(Records drawn from a dataset)
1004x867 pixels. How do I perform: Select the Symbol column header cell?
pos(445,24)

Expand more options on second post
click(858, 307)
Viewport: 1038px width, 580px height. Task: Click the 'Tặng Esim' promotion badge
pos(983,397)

==

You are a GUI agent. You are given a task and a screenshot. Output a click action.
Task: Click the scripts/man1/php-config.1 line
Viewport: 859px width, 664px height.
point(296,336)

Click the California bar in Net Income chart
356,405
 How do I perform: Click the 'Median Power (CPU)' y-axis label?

:: PROBLEM DETAILS ::
From the records above, quote only the lines running from the line with "Viewport: 859px width, 664px height." to the line with "How do I perform: Click", both lines included.

:: WRITTEN RESPONSE ::
Viewport: 859px width, 664px height.
point(296,336)

Click the California bar in Net Income chart
356,405
 How do I perform: Click the 'Median Power (CPU)' y-axis label?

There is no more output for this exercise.